*Exercise details*:
Take the line containing "Task: Select the Images step in profile steps" through the last line of the data and retype those lines exactly. Pictures do not belong in the copy.

--- Data under study ---

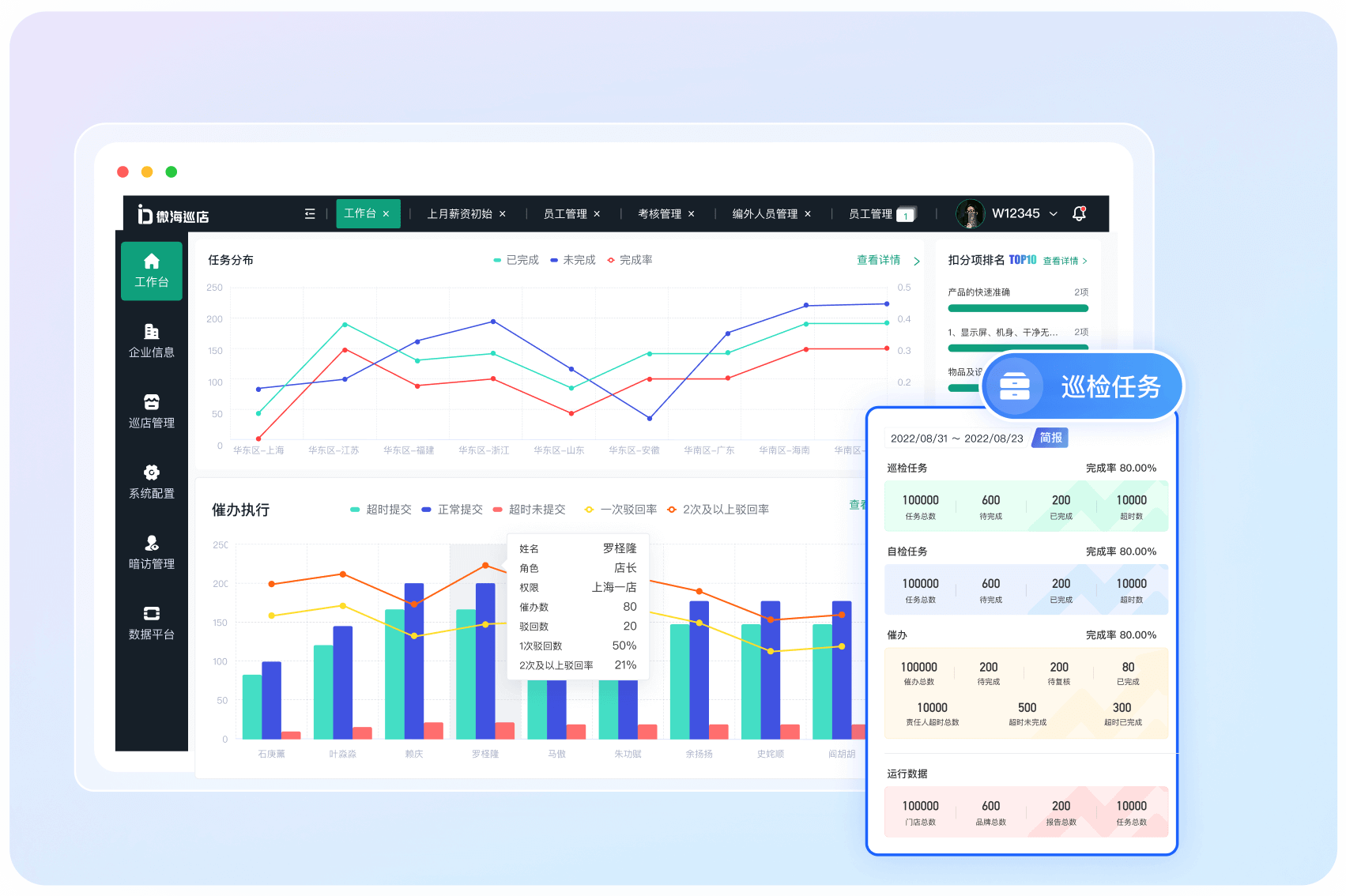The image size is (1346, 896).
Task: Open 企业信息 building icon in sidebar
Action: pyautogui.click(x=151, y=332)
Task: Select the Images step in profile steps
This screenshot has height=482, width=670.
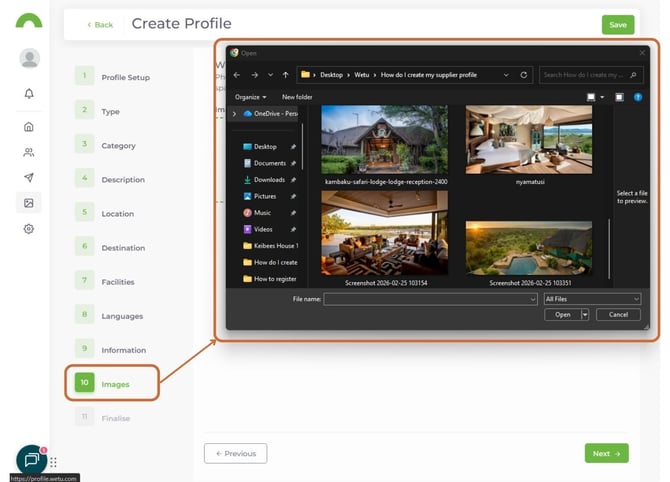Action: 115,384
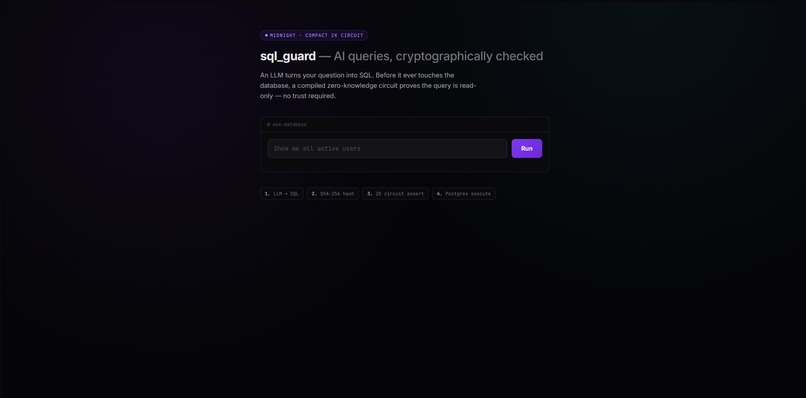Select the 'Midnight · Compact ZK Circuit' badge
This screenshot has width=806, height=398.
[x=314, y=35]
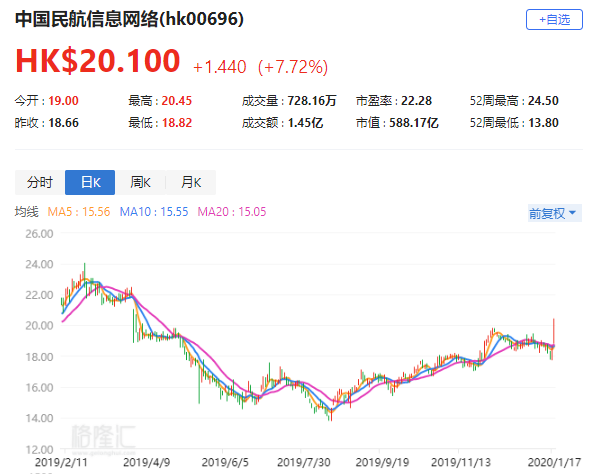
Task: Click the 2019/2/11 date axis label
Action: (62, 464)
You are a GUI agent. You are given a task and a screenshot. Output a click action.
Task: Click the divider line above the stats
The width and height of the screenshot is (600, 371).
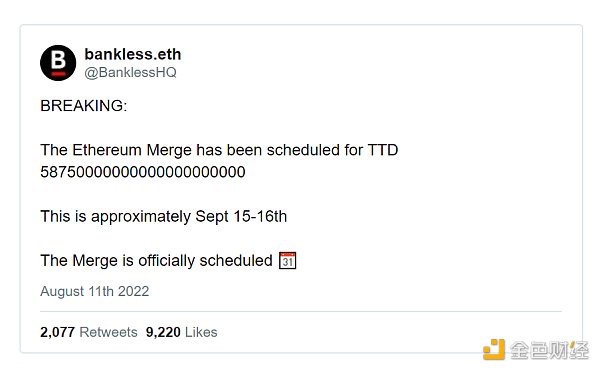coord(301,312)
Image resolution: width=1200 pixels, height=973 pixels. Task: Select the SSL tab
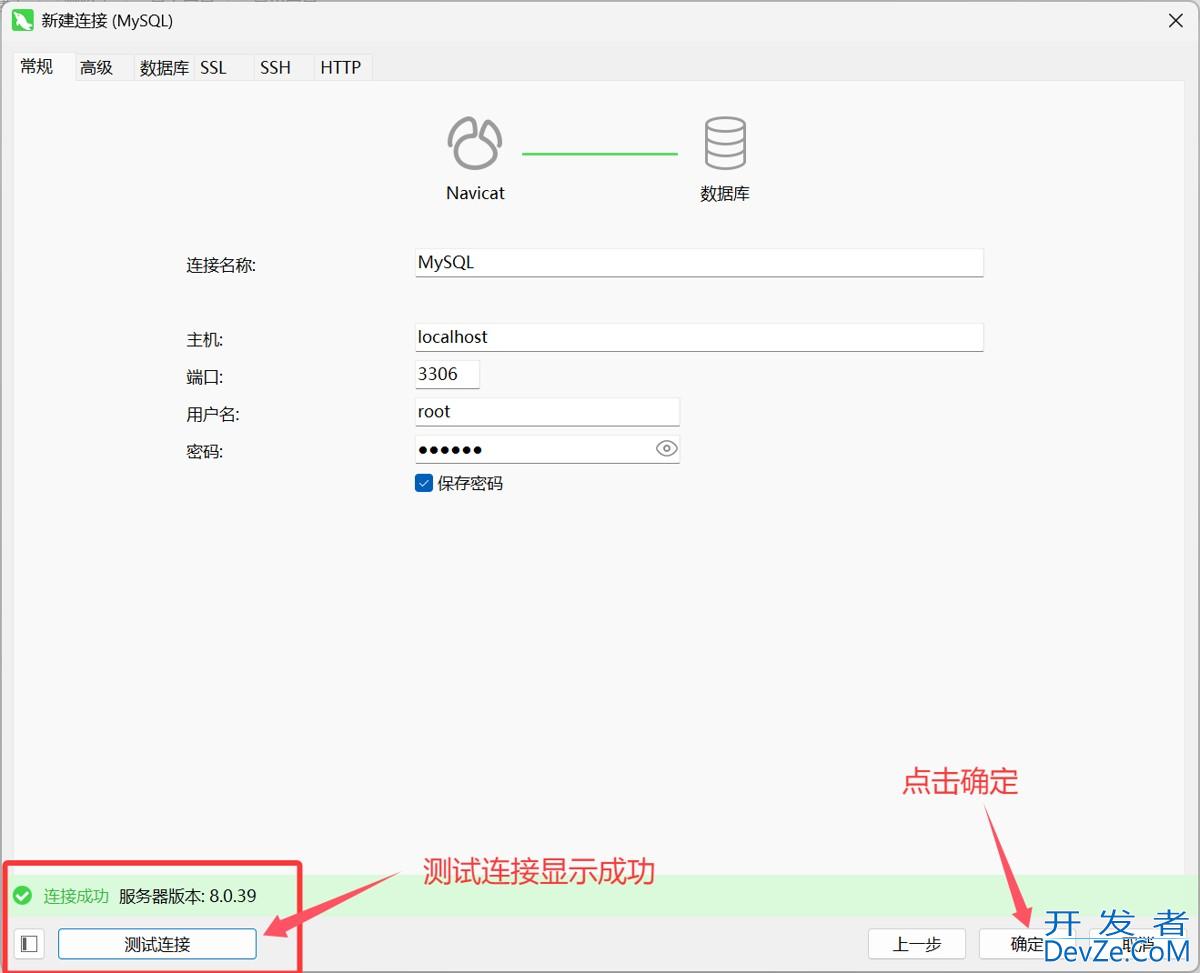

---

*Answer for the task*:
Task: Select the Images step in profile steps
This screenshot has height=482, width=670.
Action: 115,384
Select the 'Midnight · Compact ZK Circuit' badge
This screenshot has width=806, height=398.
[x=314, y=35]
Task: Click the 2019/2/11 date axis label
Action: (62, 464)
You are a GUI agent. You are given a task and a screenshot. Output a click action.
Task: Click the divider line above the stats
The width and height of the screenshot is (600, 371).
coord(301,312)
Image resolution: width=1200 pixels, height=973 pixels. Task: Select the SSL tab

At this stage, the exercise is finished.